Berkaitan dengan hal itu, seorang imam yang menjadi pemimpin peribadatan, tidak lagi boleh menikah dengan sembarang perempuan, apalagi pelacur, perempuan yang telah kehilangan kehormatannya, atau jua janda, melainkan dengan perempuan yang masih perawan. Dan apabila, punya anak perempuan, yang kemudian kehilangan kehormatannya, anak perempuan itu harus dibakar sampai mati (Im 21:9), karena dianggap melanggar kekudusan ayahnya.
Demikianlah, keperawanan akhirnya menjadi lambang kekudusan hidup seseorang untuk bergaul mesra dengan Allah seutuhnya, tidak terbagi. Dalam tradisi perjanjian baru, status keperawanan ini, semakin ditegaskan dan diteladankan oleh Yesus Kristus sendiri. Di dalam injil, agar pantas menjadi pengikut/ murid Tuhan Yesus musti harus meninggalkan segala sesuatu supaya orang dapat mempersembahkan seluruh hidupnya menjadi persembahan yang hidup kepada Allah. Lukas, menyebutnya dengan “jikalau seseorang datang kepadaKU dan ia tidak membenci bapanya, ibunya, isterinya, anak-anaknya, saudara-saudaranya laki-laki atau perempuan, bahkan nyawanya sendiri, ia tidak dapat menjadi muridKu” (Luk 14: 26). Sebab, orang mesti mengikuti Tuhan dengan sepenuh hati, total dan seutuhnya kepada Allah. Yohanes menyebut istilah yang menarik, “Sekiranya kamu dari dunia, tentulah dunia mengasihi kamu sebagai miliknya.
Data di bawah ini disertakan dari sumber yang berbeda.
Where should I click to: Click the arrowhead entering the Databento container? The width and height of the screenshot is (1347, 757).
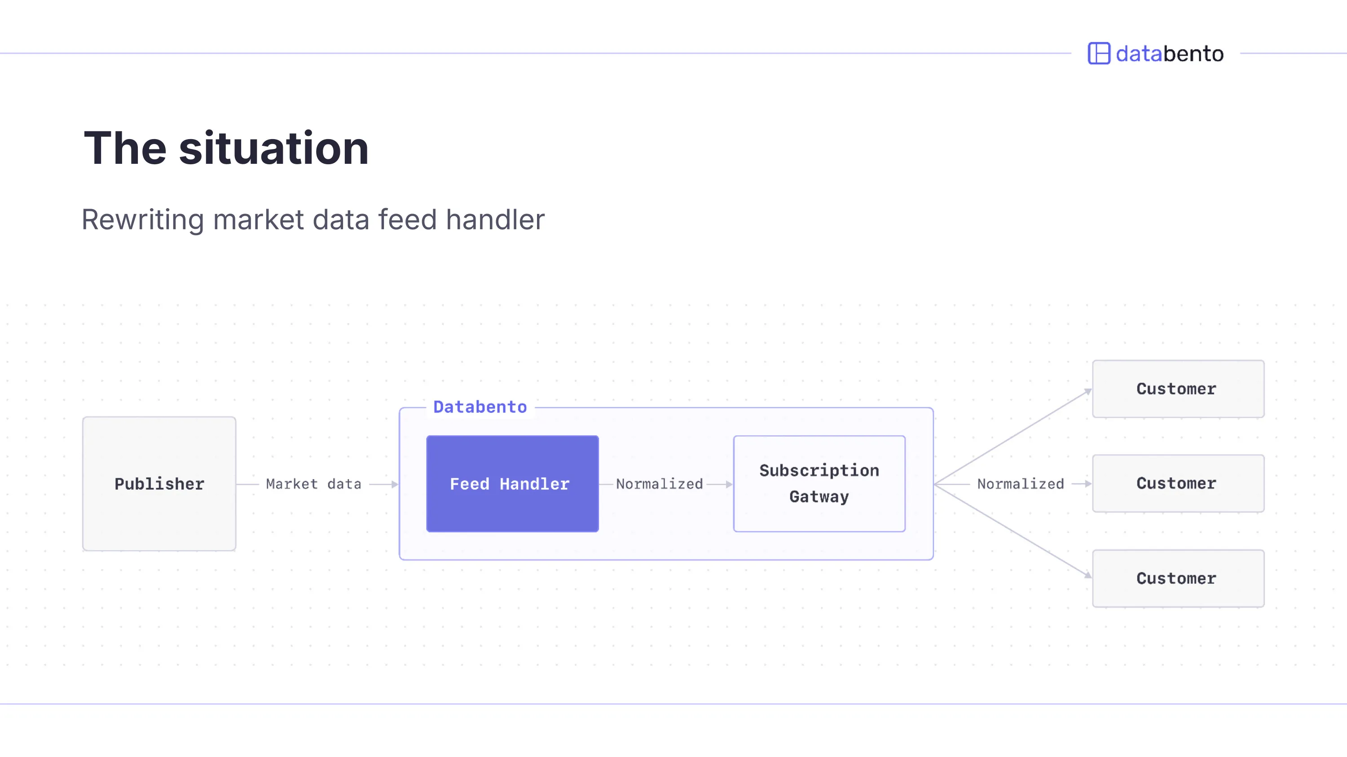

Tetapi karena kamu bukan dari dunia, melainkan Aku telah memilih kamu dari dunia, sebab itulah dunia membenci kamu.” (Yoh 15: 19). Melalui baptis, kita telah dipilih Tuhan Yesus menjadi milikNya, menjadi anak-anak Allah. Paulus pun menegaskan, lebih baik orang hidup seperti keadaan waktu dipanggil Allah: memusatkan perhatian kepada perkara Tuhan supaya tubuh dan jiwa mereka kudus (1Kor 7: 17-40, ex 34).
[1] Disampaikan menjadi bahan sarasehan Hut Stasi St. Paulus Pringgolayan ke-21 tanggal 25 Januari 2007.